**DATA LISTING:**
::::::::::

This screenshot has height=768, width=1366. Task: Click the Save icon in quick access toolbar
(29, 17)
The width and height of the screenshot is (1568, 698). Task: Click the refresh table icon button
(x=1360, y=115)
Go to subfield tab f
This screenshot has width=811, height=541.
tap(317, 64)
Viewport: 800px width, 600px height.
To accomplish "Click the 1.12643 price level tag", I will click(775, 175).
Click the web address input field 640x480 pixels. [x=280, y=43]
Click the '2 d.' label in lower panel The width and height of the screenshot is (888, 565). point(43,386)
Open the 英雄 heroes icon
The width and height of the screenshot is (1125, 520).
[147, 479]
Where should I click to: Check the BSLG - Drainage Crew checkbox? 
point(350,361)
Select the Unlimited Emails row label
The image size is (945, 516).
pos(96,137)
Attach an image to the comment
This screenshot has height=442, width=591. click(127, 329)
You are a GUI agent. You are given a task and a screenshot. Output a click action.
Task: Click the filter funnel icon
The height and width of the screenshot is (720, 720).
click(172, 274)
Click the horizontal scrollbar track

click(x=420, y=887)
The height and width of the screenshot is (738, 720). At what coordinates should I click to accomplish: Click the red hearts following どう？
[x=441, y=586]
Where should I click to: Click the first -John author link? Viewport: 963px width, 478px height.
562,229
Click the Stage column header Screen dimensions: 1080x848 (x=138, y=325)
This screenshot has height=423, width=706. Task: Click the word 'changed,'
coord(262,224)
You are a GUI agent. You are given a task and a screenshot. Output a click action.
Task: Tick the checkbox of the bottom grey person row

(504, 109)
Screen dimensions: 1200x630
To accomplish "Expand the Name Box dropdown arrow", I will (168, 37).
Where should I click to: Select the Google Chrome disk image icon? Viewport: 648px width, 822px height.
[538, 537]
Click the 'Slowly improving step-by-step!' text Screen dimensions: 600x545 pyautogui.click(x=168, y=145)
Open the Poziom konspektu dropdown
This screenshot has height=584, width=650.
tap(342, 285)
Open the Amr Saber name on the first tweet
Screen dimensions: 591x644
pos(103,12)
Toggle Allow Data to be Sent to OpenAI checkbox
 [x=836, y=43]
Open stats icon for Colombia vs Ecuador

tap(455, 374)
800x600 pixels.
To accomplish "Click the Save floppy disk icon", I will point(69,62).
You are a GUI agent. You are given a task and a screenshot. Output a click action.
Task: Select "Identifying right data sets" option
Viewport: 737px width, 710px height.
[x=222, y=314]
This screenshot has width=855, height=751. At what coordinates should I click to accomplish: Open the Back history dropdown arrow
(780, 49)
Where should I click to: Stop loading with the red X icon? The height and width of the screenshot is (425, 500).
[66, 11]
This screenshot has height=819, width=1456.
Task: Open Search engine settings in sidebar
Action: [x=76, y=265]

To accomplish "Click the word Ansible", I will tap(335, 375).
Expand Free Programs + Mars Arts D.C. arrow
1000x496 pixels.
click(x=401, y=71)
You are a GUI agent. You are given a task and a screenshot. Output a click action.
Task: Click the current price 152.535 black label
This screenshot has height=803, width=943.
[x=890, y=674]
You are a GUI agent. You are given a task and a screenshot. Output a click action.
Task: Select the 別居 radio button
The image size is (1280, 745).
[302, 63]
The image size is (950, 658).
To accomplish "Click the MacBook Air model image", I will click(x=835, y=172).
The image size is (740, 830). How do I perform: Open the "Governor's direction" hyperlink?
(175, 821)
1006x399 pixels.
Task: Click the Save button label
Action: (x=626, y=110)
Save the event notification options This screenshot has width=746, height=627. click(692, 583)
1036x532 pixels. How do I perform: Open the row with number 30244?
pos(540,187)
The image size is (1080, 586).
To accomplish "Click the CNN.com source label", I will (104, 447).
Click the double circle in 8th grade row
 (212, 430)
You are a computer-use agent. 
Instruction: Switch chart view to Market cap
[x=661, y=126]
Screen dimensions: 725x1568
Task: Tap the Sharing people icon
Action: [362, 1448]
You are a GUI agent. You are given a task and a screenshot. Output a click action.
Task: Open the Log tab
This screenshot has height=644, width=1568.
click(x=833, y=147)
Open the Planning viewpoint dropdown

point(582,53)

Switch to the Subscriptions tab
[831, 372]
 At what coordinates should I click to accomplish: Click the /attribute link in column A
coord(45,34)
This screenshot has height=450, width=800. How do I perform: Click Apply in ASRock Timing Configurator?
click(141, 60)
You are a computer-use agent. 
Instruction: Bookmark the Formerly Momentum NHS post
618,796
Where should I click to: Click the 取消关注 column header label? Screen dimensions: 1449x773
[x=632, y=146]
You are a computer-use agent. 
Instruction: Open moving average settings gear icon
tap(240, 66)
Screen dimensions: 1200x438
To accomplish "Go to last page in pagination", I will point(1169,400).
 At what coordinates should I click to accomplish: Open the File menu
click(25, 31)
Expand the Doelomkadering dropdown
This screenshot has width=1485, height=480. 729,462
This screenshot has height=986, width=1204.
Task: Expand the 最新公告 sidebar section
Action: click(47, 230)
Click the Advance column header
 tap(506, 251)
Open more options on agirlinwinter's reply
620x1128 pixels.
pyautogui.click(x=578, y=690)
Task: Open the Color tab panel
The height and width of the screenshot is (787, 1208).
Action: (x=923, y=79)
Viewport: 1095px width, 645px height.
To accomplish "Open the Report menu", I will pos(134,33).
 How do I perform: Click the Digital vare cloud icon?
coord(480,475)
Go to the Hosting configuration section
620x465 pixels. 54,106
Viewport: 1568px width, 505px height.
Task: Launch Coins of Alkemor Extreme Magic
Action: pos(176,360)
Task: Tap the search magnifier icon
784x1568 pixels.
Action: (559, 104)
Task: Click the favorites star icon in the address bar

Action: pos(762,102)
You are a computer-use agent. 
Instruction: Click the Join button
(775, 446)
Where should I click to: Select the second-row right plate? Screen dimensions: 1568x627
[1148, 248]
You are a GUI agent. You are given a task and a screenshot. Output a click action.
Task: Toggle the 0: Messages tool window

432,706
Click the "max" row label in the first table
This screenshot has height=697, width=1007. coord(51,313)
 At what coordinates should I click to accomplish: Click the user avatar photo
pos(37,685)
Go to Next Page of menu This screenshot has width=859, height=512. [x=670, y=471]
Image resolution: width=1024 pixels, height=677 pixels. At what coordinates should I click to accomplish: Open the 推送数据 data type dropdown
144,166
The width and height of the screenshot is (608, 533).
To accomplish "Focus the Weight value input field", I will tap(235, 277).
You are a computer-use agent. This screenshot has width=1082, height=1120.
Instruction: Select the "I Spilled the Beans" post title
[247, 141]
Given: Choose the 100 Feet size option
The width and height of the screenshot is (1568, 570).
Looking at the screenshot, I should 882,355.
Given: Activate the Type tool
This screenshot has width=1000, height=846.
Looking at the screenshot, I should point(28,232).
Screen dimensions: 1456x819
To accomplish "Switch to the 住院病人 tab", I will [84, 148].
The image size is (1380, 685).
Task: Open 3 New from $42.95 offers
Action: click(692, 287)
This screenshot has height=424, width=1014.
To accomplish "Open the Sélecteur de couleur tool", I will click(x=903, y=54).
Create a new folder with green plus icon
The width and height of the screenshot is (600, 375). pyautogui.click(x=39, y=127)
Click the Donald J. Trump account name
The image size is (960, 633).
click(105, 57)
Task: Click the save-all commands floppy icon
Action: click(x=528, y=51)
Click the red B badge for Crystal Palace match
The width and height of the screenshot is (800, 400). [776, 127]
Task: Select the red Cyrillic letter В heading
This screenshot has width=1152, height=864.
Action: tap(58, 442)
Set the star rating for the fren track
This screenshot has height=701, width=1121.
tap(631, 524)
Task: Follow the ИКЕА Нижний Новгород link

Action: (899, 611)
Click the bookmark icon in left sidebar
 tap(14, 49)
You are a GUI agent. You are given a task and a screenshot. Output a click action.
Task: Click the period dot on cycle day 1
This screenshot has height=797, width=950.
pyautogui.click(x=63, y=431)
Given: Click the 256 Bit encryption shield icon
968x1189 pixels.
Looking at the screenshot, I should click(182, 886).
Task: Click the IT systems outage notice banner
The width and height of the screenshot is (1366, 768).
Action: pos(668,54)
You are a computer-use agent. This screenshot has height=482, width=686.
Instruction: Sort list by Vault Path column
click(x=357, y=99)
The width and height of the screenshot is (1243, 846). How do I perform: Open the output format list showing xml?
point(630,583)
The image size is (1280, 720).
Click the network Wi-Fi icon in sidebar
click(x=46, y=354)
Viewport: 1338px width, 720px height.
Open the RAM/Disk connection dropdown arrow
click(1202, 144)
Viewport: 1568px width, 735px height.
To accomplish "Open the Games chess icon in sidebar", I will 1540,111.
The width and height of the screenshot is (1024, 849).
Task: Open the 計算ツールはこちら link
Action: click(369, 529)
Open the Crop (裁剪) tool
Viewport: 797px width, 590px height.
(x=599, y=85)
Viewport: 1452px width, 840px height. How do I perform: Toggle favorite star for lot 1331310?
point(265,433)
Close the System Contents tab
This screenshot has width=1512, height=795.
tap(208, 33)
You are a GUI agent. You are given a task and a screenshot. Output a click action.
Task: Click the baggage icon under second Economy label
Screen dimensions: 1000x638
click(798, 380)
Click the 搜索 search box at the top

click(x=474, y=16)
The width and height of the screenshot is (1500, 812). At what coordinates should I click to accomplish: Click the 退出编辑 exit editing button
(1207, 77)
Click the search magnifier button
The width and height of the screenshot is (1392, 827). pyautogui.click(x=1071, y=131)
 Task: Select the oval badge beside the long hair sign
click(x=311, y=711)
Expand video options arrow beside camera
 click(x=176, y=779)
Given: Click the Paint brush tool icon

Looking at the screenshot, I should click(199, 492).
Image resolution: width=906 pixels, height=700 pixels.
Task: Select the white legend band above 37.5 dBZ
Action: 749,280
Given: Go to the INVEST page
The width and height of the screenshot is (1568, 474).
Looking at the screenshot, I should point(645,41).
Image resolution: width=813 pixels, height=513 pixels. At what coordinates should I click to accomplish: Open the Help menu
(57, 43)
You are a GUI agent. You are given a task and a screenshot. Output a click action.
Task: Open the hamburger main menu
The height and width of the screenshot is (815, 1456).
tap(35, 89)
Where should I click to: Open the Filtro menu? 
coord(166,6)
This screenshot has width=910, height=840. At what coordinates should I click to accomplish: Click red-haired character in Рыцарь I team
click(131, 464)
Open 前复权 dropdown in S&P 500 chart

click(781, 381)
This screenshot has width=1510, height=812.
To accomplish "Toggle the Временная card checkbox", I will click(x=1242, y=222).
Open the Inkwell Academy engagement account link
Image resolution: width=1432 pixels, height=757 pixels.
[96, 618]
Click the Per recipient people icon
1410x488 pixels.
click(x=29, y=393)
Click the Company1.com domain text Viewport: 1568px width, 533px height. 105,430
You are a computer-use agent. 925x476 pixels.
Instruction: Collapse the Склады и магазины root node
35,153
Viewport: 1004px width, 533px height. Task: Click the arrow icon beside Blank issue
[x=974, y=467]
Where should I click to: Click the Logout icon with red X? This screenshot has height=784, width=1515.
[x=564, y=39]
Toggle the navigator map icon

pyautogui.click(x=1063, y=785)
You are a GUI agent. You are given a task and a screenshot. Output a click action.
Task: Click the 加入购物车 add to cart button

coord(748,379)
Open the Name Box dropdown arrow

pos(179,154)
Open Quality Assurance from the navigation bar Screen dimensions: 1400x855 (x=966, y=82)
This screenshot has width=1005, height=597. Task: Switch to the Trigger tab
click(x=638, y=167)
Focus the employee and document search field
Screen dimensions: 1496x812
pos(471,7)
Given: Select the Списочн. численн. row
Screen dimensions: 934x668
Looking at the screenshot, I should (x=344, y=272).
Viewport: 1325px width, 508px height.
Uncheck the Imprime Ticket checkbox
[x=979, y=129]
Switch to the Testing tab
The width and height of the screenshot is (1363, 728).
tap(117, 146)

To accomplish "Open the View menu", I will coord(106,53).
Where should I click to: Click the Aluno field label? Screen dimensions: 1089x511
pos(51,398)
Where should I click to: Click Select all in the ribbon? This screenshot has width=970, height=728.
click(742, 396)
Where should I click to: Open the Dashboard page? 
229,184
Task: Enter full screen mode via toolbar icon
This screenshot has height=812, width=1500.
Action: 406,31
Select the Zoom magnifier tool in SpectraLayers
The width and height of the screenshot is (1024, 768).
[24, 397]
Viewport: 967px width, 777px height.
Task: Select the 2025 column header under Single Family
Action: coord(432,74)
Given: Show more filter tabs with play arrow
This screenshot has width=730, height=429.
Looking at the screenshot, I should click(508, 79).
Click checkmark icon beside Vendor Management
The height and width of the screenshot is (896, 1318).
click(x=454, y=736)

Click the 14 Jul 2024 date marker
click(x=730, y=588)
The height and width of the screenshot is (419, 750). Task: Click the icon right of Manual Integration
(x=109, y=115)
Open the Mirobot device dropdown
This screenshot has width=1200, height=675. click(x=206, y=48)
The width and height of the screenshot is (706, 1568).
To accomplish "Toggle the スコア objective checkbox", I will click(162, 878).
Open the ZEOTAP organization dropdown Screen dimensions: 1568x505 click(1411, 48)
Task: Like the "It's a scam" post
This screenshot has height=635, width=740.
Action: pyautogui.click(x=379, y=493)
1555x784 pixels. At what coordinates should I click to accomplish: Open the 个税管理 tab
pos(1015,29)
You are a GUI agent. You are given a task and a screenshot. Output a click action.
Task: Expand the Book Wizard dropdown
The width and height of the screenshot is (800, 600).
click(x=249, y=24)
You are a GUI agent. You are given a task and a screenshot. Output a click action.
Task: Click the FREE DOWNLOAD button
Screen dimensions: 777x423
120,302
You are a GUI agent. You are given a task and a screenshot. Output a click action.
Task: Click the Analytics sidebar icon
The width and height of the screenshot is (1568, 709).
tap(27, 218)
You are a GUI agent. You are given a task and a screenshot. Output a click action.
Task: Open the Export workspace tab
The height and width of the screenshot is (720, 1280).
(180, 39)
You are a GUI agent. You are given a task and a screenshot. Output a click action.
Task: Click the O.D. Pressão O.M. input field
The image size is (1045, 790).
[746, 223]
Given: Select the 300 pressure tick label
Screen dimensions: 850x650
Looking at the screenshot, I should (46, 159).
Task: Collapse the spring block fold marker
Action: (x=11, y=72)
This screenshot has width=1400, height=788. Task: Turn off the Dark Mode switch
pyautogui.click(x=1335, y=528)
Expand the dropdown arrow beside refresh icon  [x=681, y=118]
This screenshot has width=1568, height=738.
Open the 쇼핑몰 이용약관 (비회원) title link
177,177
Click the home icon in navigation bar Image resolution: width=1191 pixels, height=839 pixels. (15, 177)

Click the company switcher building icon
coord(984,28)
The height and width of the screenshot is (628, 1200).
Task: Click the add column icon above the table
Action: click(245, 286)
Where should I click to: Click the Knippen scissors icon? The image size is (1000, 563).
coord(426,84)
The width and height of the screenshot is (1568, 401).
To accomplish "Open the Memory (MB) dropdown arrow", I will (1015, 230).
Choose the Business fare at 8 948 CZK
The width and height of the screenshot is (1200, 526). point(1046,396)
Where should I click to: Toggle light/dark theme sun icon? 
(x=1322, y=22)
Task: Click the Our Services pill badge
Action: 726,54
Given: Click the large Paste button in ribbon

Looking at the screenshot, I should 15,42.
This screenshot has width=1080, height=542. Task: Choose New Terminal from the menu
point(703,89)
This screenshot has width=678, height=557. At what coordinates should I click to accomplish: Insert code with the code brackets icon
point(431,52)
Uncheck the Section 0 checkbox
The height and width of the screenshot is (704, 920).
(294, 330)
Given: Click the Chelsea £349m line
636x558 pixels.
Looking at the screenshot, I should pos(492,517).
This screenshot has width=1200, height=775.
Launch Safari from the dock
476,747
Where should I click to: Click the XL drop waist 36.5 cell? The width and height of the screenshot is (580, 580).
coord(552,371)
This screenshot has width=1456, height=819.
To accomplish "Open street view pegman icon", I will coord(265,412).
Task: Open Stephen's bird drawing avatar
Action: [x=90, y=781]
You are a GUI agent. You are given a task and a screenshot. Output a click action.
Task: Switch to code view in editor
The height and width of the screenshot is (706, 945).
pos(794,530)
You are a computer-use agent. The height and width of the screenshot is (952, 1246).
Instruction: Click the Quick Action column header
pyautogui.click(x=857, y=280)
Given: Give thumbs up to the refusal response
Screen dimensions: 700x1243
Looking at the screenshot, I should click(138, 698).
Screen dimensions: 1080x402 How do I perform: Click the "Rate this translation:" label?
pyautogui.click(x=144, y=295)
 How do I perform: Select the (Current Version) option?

::::::::::

**WHAT THE EXERCISE ASKS:** Scan the entries above for the word "account", then copy every line in which it occurs.

**SOLUTION FOR THIS PROBLEM:**
Click the Donald J. Trump account name
Open the Inkwell Academy engagement account link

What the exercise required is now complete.